## PROBLEM DESCRIPTION
Work out how many lines below hold the string "will" and state only that figure.

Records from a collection
*** Block opens ***
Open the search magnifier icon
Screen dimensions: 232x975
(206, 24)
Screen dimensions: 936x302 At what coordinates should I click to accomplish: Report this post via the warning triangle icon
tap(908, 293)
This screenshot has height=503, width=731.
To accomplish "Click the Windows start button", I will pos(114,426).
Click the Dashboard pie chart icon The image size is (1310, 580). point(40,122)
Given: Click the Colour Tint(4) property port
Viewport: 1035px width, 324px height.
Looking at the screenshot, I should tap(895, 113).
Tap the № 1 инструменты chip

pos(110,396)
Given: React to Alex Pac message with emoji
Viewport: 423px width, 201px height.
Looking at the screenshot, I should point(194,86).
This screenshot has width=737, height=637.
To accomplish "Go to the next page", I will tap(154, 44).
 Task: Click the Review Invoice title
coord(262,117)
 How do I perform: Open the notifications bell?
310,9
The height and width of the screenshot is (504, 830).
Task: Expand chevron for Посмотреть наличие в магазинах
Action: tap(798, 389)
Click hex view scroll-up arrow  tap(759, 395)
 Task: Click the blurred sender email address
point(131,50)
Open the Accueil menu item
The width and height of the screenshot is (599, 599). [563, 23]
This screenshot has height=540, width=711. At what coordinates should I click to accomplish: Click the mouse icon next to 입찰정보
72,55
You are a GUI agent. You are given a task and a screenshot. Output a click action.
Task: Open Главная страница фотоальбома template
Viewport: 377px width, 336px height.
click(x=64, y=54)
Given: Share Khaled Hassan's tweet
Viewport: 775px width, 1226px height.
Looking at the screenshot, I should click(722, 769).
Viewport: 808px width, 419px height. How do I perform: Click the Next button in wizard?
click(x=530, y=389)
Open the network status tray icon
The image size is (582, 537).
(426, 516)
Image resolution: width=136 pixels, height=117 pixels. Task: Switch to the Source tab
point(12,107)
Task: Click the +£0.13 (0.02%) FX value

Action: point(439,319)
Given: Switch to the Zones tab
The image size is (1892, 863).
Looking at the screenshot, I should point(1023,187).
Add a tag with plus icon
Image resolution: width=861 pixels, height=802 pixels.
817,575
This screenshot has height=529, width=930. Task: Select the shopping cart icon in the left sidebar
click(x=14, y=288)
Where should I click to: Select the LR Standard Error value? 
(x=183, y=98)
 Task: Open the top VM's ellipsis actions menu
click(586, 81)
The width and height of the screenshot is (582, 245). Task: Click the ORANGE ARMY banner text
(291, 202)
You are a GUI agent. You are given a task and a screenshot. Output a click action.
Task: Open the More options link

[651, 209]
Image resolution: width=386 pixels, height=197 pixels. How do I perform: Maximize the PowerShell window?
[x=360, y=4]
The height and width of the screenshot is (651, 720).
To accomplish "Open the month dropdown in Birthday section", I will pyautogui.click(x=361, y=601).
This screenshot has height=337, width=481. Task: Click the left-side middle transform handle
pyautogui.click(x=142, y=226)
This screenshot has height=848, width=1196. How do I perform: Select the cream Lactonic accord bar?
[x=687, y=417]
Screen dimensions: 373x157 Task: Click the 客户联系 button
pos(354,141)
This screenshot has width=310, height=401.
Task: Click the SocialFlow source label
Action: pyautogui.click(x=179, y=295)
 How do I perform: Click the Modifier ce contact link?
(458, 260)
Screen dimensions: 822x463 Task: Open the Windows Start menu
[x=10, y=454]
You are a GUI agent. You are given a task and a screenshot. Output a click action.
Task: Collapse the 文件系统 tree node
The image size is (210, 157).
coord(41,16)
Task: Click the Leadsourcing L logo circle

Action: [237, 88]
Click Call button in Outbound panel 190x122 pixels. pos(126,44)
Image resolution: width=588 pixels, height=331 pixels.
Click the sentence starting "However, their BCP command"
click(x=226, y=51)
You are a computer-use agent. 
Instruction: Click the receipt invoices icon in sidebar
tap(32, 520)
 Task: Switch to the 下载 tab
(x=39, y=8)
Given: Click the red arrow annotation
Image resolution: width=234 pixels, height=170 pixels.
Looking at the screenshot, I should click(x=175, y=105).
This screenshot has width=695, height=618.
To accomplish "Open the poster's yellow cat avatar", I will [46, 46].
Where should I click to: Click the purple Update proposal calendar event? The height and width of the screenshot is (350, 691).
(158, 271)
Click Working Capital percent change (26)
*** Block closes ***
## REPLY TO THE TASK
4